無意識の理由
本編3・4話の標視点となります。
――気が付いたら、誰かの後をつけていた。
そんな経験を何度かした事がある。
友人に声を掛けられるまで、ずっと自分で気付かなかった。
「――い、おい標!!」
「――っ!?」
……ああ、まただ。
確か僕は同級生の姿を見掛けて……そこからの記憶が無い。
今までの経験からして、その同級生の後をつけていたのだろうけど。
「あー、ごめん掟」
何はともあれ、友人に謝る事にする。
「ん」
何でもない様に軽く頷く掟。
こんな異常な行動にも慣れてしまった友人の態度に、申し訳ない思いで他に何も言えなくなる。
それを察しているのかいないのか、
「さっき追い掛けたの、中原だよな。あいつ病欠してなかったっけ?」
と掟が話を振ってきた。
「ああ、やっぱり中原君だよね?」
高校に行く回数が少なくて、クラスメイトの顔と名前がまだ完全に一致していなかったが、掟が言うなら間違いない。

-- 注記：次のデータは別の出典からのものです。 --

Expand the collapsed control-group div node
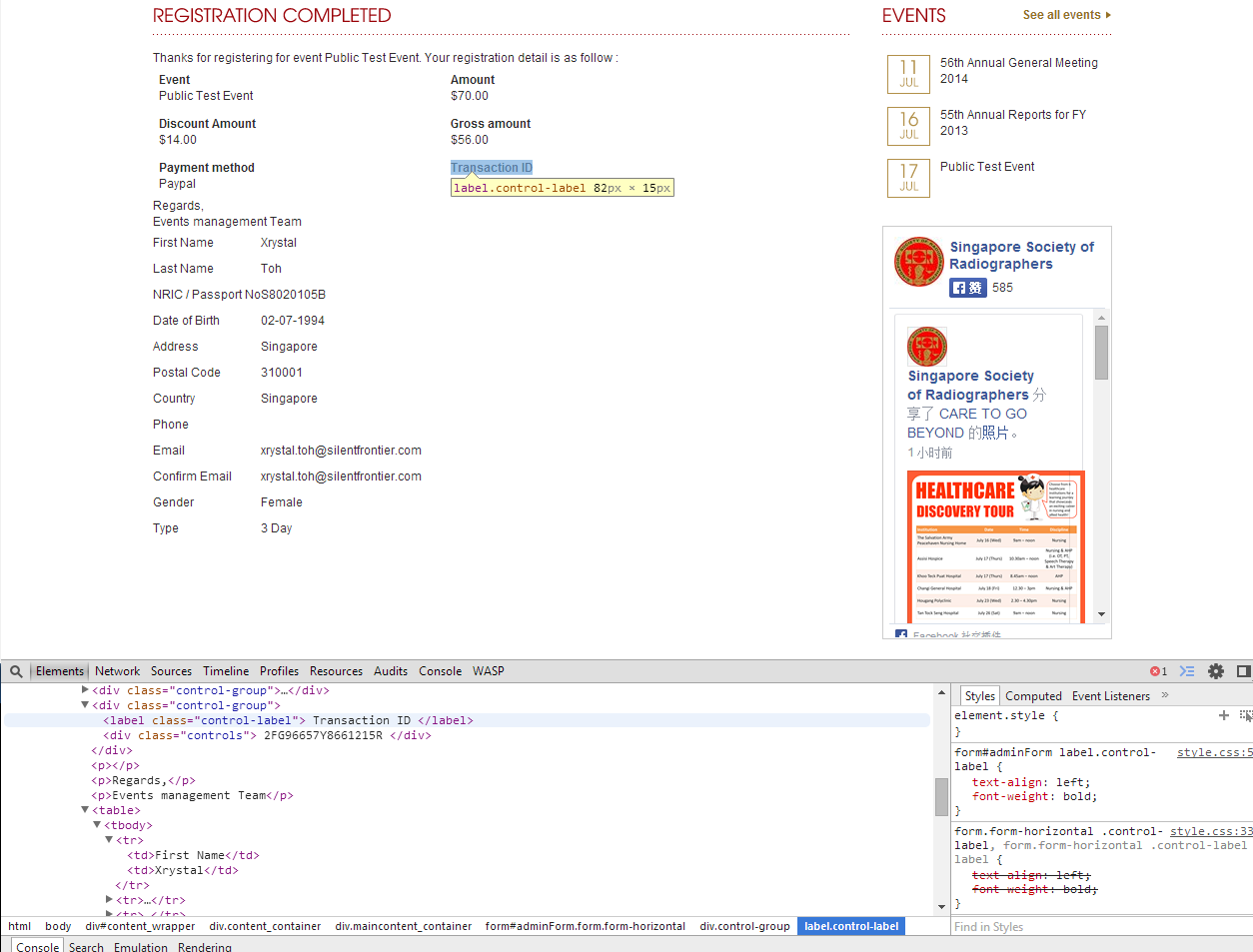The height and width of the screenshot is (952, 1253). pyautogui.click(x=85, y=690)
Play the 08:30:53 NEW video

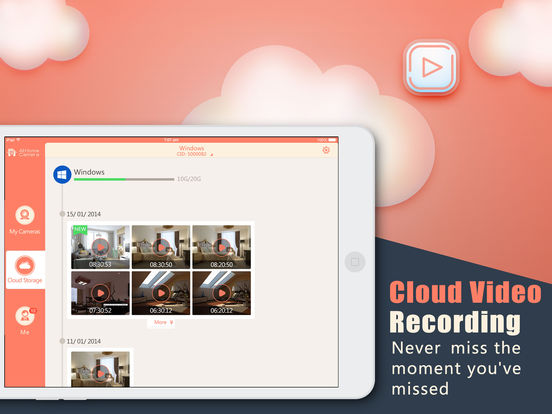pos(100,247)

「でも確かに何かふらふらしてたっぽいよ。病気かはともかく、体調悪いのかも」
そんな雰囲気があった事を思い出し、掟に言った。
「ふうん? なら呼び止めておけば良かったか」
中原君は既に僕達の視界から消えていた。
「次に見掛けたらそうしよっか」
そう答え、僕は掟と共に当初の目的であるコンビニへと向かった。
コンビニの中へ入ると、丁度会計を済ませた女性が入れ替わりに出て行った。
――あ。
無意識に、でも視線がその人に向くのを自覚した。
何の特徴もない、いかにも散歩のついでに来たような地味な姿なのに、目が離せない。
――追い掛けなきゃ。
何故かそう思い、追い掛けて、路地裏の通路に差し掛かった所で追い付き、伸ばした右腕が彼女のそれに触れた。

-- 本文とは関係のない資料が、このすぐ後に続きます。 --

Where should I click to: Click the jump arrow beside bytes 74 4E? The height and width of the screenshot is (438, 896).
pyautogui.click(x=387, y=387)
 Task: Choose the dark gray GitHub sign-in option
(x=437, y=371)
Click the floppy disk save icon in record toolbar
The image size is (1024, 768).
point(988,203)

街灯は背後にあるので僕の姿は彼女には黒い影にしか見えないだろう。逆に僕には彼女の顔がよく見えた。
目を丸くして僕を見るその表情。
――そこから先、掟が探しに来てくれるまでの間の記憶が無い。
どうやら路地裏に引き摺り込んで首を絞めてしまっていたらしく、見ると確かに彼女は目を閉じて動かない。
掟が息があると言うので、身勝手ながらホッとした。
だが掟は彼女をその場に置いて立ち去ろうとする。
慌てて止めるが、確かに気付かれたら厄介だ。でも意識の無い女性をこのまま放置して良い筈がない。
だったらどうすれば良いのか、僕は悩んだ。
――彼女をこのまま放っておけば、誰かに見付けられる?
――でもそれは何だか嫌だ。
――他の誰かに見付けられてしまうくらいだったら、いっそのこと――。
また意識を飛ばしていたのか、掟に声を掛けられて僕は我に返った。
先程とは打って変わった掟の態度に、やはり何かしたのだと思いはするものの、女性を放置して帰るよりは良いだろうと無理矢理納得させた。
掟に背負われても尚目覚めない彼女を眺めつつ。
不思議とその女性から目が離せない事を僕は自覚した。